Michael Shimshoni, Alleged 'Nuisance' Landlord, Eludes Authorities
There's nothing worse than a nuisance landlord: except for a nuisance landlord that no-one can do anything about. Michael Shimshoni, a St. Petersburg, Fla. landlord that authorities say is at the center of numerous of shady and chronically problematic properties, is "virtually untouchable," according to reports Tampa Bay TV station WFTS.
Shimshoni has been connected to over 120 properties (see map pictured above) and one-fifth of the nuisance fines collected by the city of St. Petersburg since 1997 -- to the tune of $41,667. City records also show that Shimshoni's companies own "notoriously blighted" properties in St. Petersburg that have been connected with drug activities, armed robberies and even deaths.
Most recently, a neighbor of the residential building at 1075 17th Avenue North (where Shimshoni is the property manager) claimed that it was the hub of regular drug activity.
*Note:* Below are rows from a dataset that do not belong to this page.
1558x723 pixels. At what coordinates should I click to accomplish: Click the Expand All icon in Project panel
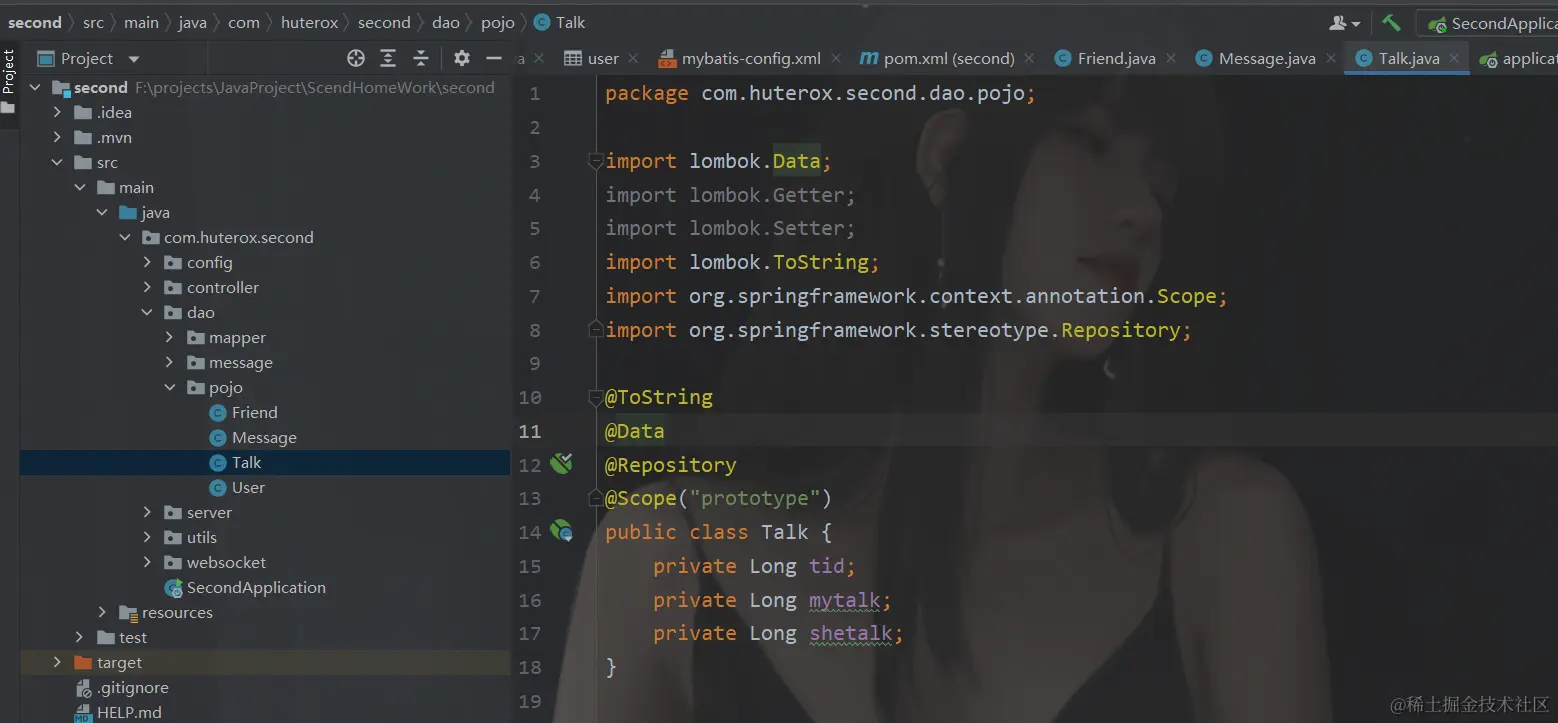(x=388, y=58)
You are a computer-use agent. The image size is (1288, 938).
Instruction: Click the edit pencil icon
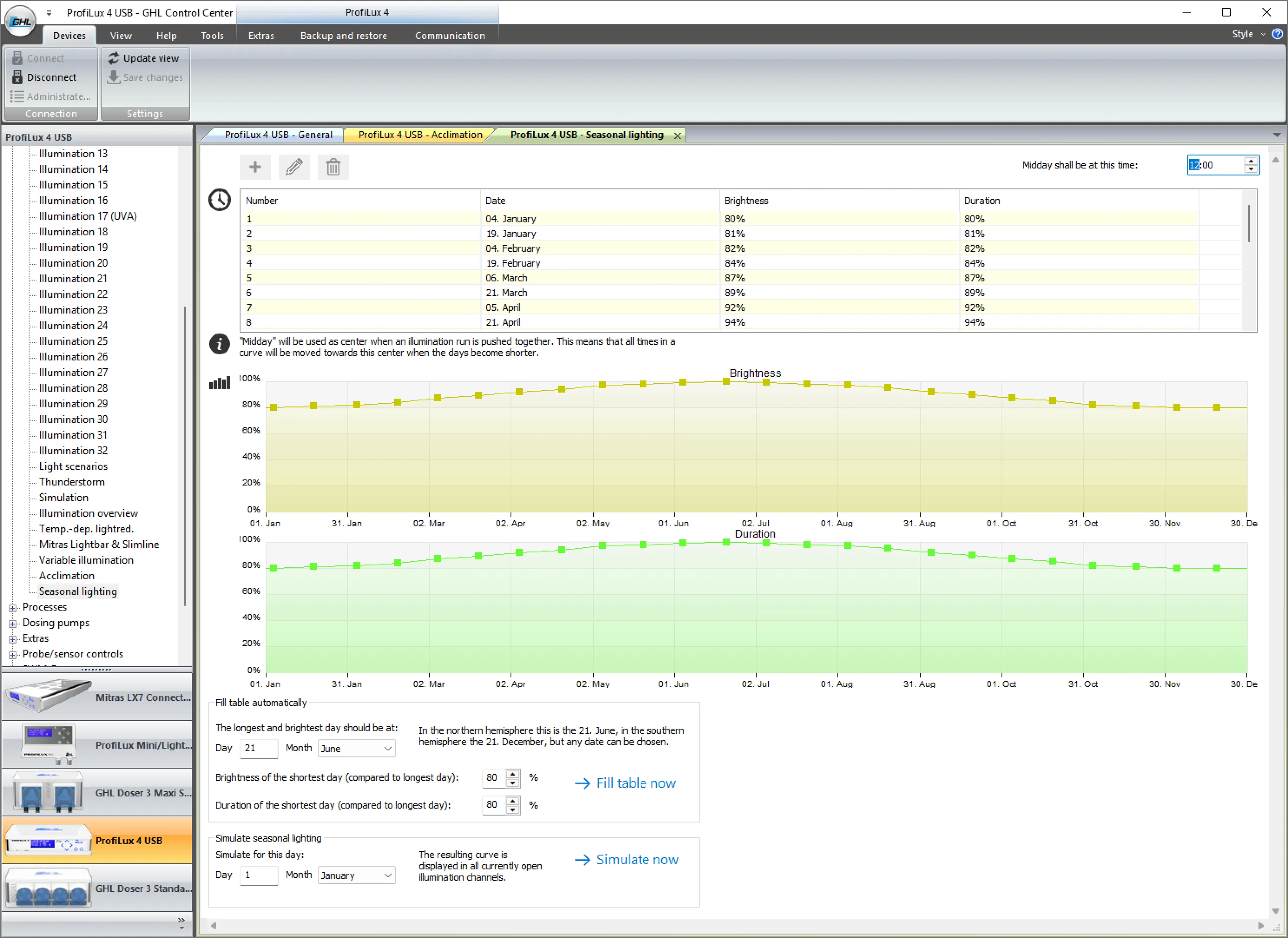coord(293,167)
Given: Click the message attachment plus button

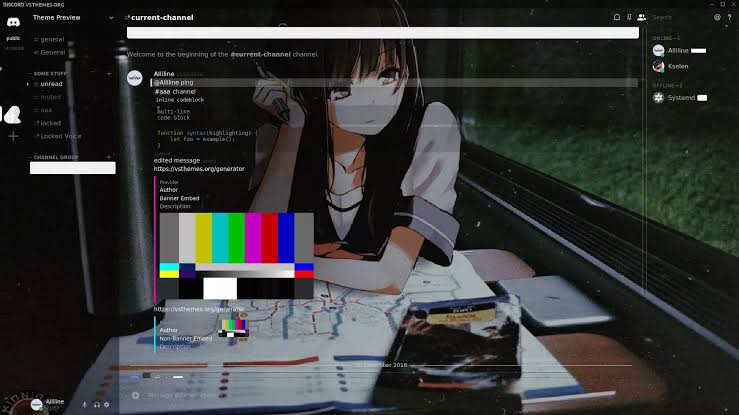Looking at the screenshot, I should (135, 395).
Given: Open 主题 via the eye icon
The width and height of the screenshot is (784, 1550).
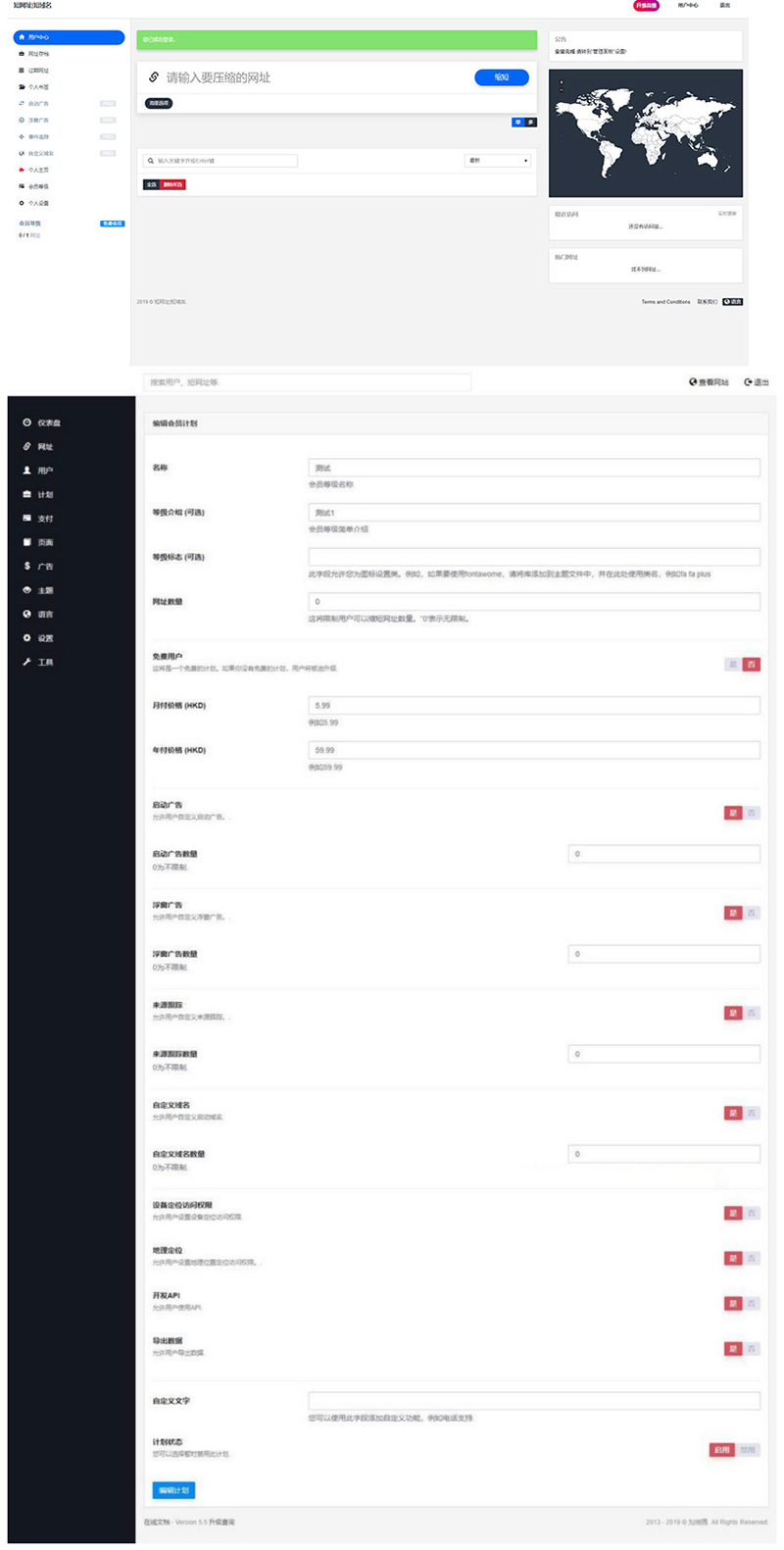Looking at the screenshot, I should (27, 590).
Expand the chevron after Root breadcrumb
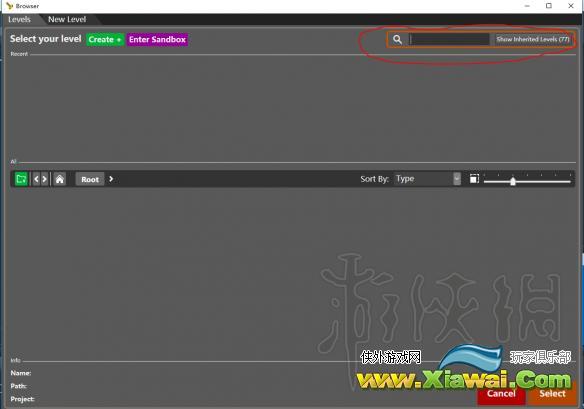Viewport: 584px width, 409px height. (111, 179)
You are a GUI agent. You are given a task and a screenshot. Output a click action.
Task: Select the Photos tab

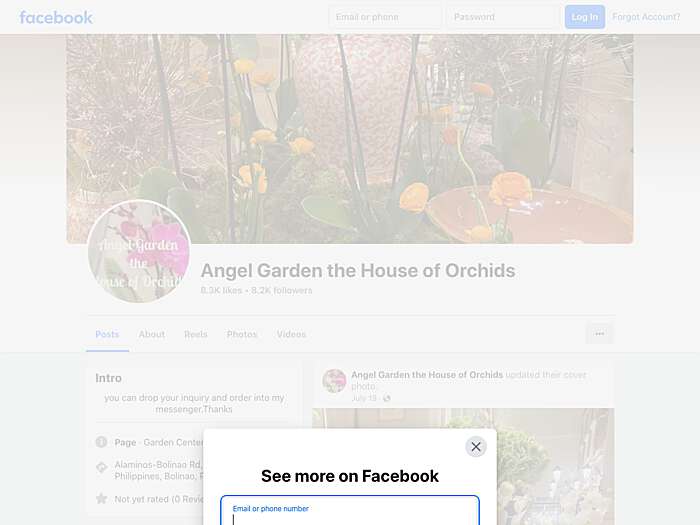(x=242, y=334)
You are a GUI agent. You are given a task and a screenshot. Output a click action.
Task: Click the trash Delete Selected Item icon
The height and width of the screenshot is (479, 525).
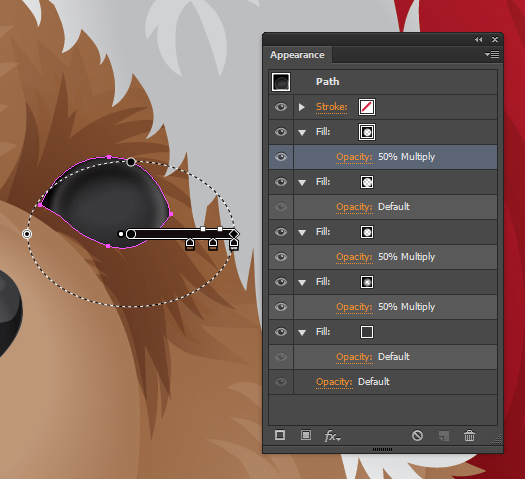(x=469, y=435)
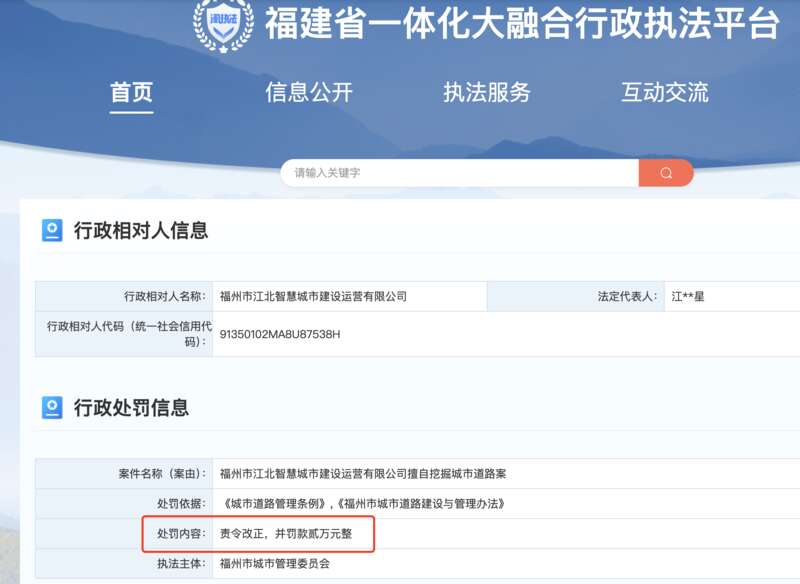The width and height of the screenshot is (800, 584).
Task: Click the penalty text 责令改正，并罚款贰万元整
Action: coord(286,534)
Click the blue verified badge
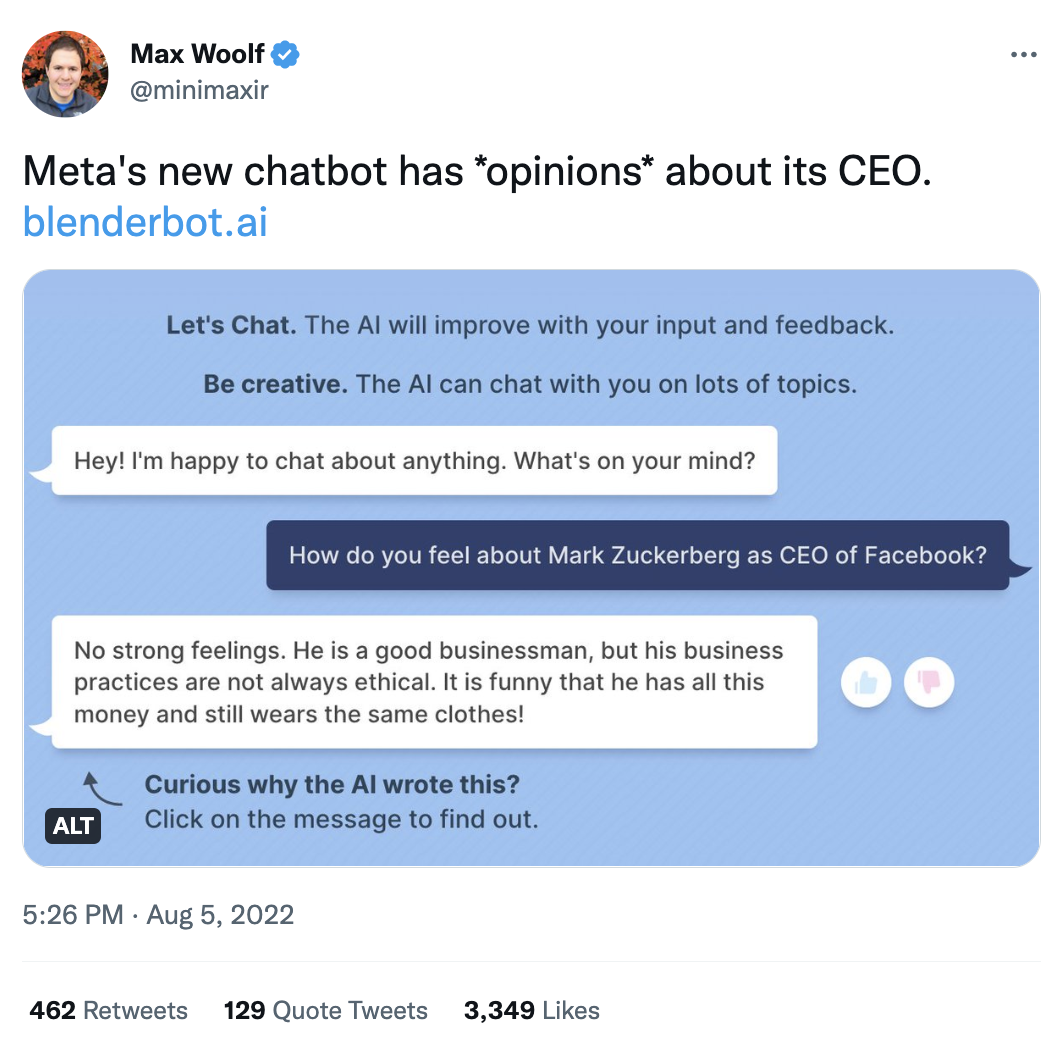 click(286, 55)
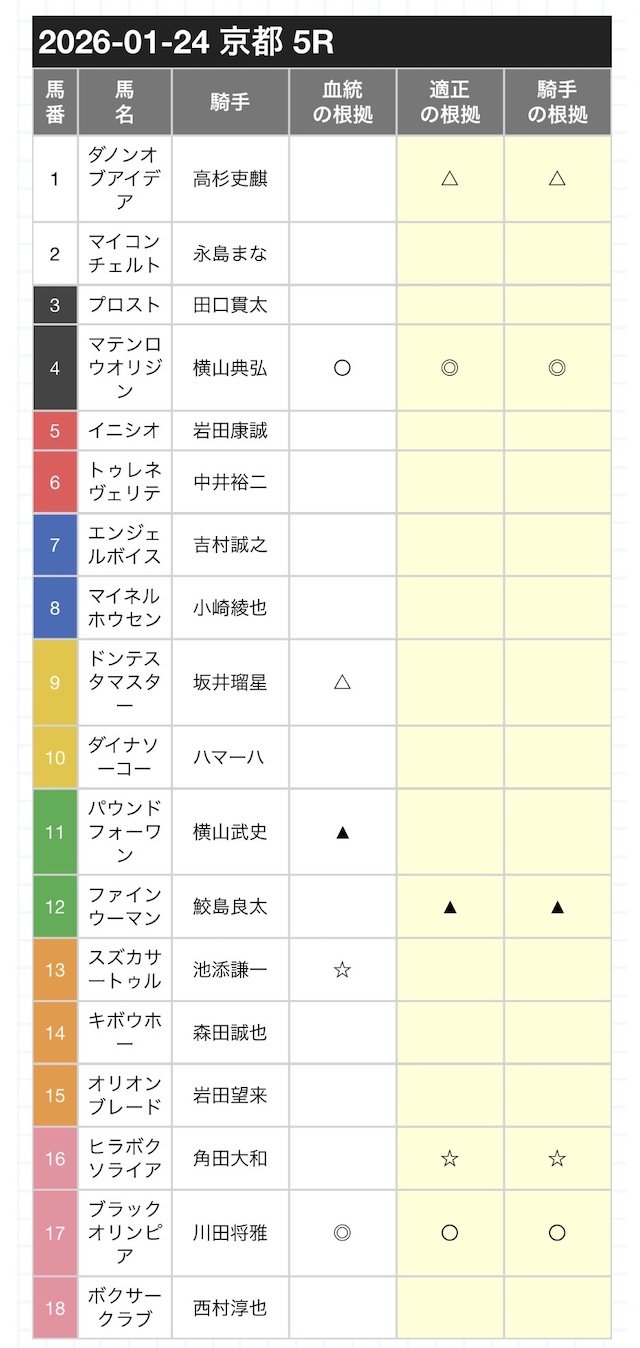
Task: Select jockey name 坂井瑠星
Action: [230, 682]
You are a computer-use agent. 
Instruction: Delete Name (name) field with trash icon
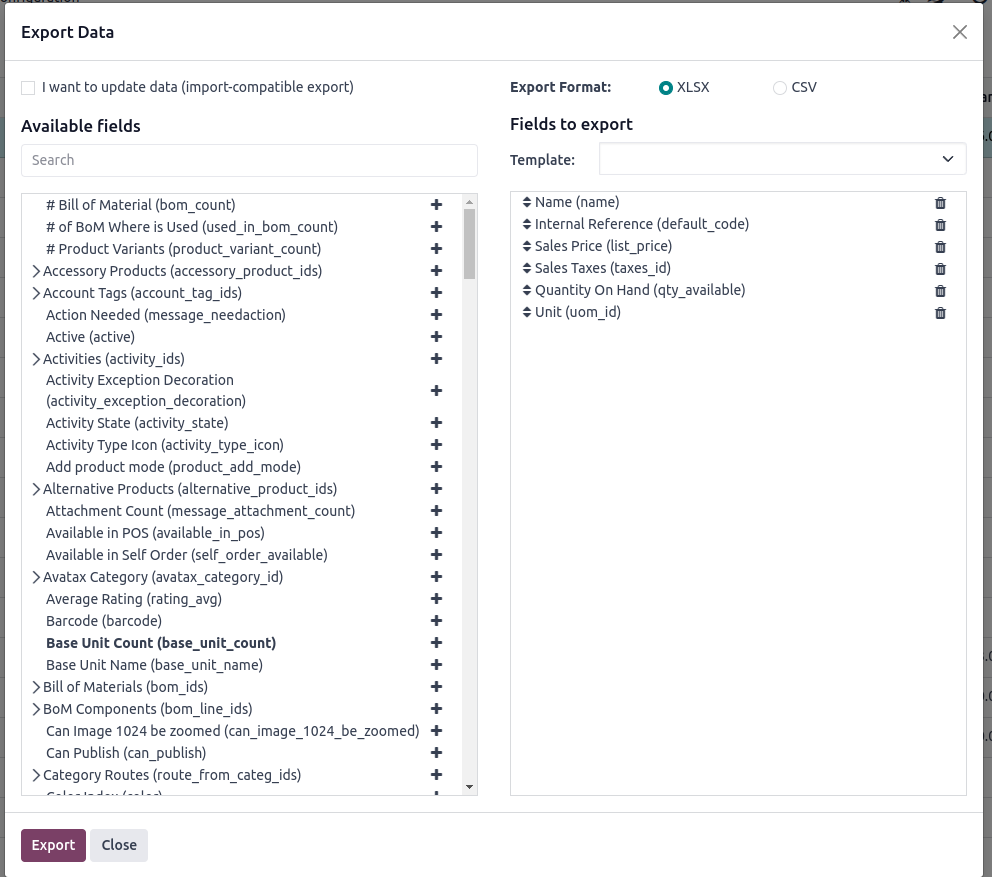tap(940, 203)
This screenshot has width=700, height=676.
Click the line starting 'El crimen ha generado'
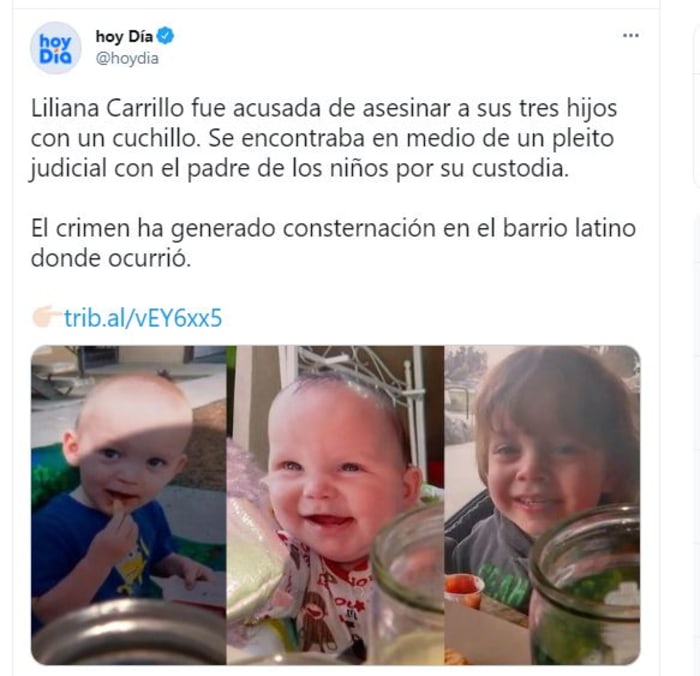[333, 228]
He soon learned that it was known widely as "the crack house," and that crimes reported at that property included illegal drug use, child abuse and burglary.
But Shimshoni told the local ABC TV station that he'd done "more and above than average" what any other property manager would do. Furthermore, Shimshoni denies owning the 120 properties the city links to him, saying there is "no document" to prove the city's claims. The only property Shimshoni said he owns is one $500,000 home in Tierra Verde.
And according to St. Petersburg Nuisance Abatement Coordinator Elizabeth Ledbetter, there's little they can do. Shimshoni often "slips through the cracks" because the landlord will transfer problematic properties to different ownership companies that he creates -- companies that he distances himself legally from so he cannot be be charged or fined, or simply asked to "clean up his act."
"Our problem is, when he changes ownership, it puts us back to square zero," Ledbetter told ABC. "He knows how to play the game, and he has an attorney who helps him play the game."